* [Verilen metin]

——

Ortam, iletişim tarzımızı etkiler. Farkında olarak ya da olmayarak bulunduğumuz ortama uygun şekilde iletişimimizi sürdürmeye çalışırız şayet aksi bir iletişim tarzı içinde olduğumuzda normal dışı bir davranış sergilediğimizi anlatan bakışları üzerimize çekeriz.
Ortamın özelliklerinin iletişimimize etkisi:
İletişim ortamı üç özelliğe sahiptir;
1) Ortamın fiziksel özellikleri: Ortamın büyüklüğü, biçimi, rengi, ısı ve aydınlatma derecesi, gürültülü olup olmaması, tenha olup olmaması gibi özellikler o ortamın fiziksel özellikleridir ve bu özellikler iletişimi doğrudan ya da dolaylı olarak etkiler.
Örneğin;
– Ortamın olması gerektiği dışında aşırı soğuk veya sıcak olması:
Bulunduğunuz ortam aşırı soğuksa ve siz üşüdüyseniz ister istemez kendinizi ısıtmaya odaklanırsınız ve bu yüzden size söylenenlere odaklanamaz, kendinizi ifade edemez ve söylenilenleri tam anlayamazsınız.
– Ortamın olması gerektiği dışında aşırı sessiz veya gürültülü olması:
Bir kütüphanedesiniz diyelim, bu ortamın sessiz olması gerektiğine inandığınızdan hafif bir gürültü bile sizi oldukça rahatsız edebilir ve gürültü yapan ile bir anda kendinizi tartışmanın içinde bulabilirsiniz.
2) Ortamın sosyal özellikleri: Ortamın fiziksel özellikleri, aynı zamanda oranın resmiyet derecesini gösterir. Ortamın resmiyet derecesi ve buna bağlı oluşan sosyal normlar o ortamın sosyal özellikleridir ve bu özellikler kişinin benlik algısını etkilediği gibi içsel iletişimini ve sosyal ilişkilerini de etkiler.
Örneğin;
– Banka, resmi bir ortamdır ve burada insanların mesafeli, belli kurallar dahilinde iletişimde bulunması beklenir, bu beklentiye ters düşen davranışlar ile iletişim aksaklıkları ortaya çıkar.
3) Ortamda bulunan insanların özellikleri: Ortamdaki kişilerin yaş, cinsiyet, birbirleriyle olan resmiyet dereceleri, sosyal statüleri, giyim kuşamları gibi insanların fiziki ve sosyal özellikleri o ortamda iseniz iletişiminizi etkiler.

——

Yukarıdaki iletişim ortamı metninden "2) Ortamın sosyal" ile "iseniz iletişiminizi etkiler." arasındaki bölümü, iki uç da dahil olmak üzere, hiç değiştirmeden döndürür müsün?

(Kaynak veriler)
——

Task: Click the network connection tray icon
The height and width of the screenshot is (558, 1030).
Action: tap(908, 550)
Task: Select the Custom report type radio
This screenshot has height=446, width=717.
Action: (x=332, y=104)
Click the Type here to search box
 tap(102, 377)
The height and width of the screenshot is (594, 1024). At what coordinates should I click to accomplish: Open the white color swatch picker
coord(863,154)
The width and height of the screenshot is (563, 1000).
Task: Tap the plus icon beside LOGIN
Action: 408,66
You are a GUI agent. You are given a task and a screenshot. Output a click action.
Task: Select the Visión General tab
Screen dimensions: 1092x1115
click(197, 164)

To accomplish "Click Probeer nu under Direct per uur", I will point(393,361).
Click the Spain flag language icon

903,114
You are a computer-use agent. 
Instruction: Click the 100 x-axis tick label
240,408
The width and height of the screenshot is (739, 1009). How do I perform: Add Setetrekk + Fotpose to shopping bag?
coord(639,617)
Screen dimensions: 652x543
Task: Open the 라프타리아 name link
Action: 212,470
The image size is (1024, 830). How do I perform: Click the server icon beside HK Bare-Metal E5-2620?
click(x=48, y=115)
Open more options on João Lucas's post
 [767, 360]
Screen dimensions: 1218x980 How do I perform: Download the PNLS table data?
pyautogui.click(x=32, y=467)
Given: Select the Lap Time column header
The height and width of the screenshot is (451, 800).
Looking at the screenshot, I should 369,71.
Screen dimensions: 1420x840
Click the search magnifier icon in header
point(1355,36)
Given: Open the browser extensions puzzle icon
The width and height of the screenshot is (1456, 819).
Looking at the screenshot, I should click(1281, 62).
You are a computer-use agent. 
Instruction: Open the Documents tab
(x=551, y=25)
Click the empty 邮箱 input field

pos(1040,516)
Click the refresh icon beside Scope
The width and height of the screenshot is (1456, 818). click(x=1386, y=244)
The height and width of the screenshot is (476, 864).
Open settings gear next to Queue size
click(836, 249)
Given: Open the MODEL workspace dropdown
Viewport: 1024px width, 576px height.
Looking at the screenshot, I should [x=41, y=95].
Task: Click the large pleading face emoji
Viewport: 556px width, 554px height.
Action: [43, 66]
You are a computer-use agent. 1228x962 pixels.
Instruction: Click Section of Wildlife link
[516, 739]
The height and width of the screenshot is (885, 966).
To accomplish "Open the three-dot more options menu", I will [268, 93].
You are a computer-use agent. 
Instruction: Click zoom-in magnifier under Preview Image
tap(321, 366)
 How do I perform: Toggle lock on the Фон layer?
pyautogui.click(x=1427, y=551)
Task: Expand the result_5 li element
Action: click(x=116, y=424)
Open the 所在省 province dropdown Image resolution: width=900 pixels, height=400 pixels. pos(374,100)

——

* [Doğru çıktı]
2) Ortamın sosyal özellikleri: Ortamın fiziksel özellikleri, aynı zamanda oranın resmiyet derecesini gösterir. Ortamın resmiyet derecesi ve buna bağlı oluşan sosyal normlar o ortamın sosyal özellikleridir ve bu özellikler kişinin benlik algısını etkilediği gibi içsel iletişimini ve sosyal ilişkilerini de etkiler.
Örneğin;
– Banka, resmi bir ortamdır ve burada insanların mesafeli, belli kurallar dahilinde iletişimde bulunması beklenir, bu beklentiye ters düşen davranışlar ile iletişim aksaklıkları ortaya çıkar.
3) Ortamda bulunan insanların özellikleri: Ortamdaki kişilerin yaş, cinsiyet, birbirleriyle olan resmiyet dereceleri, sosyal statüleri, giyim kuşamları gibi insanların fiziki ve sosyal özellikleri o ortamda iseniz iletişiminizi etkiler.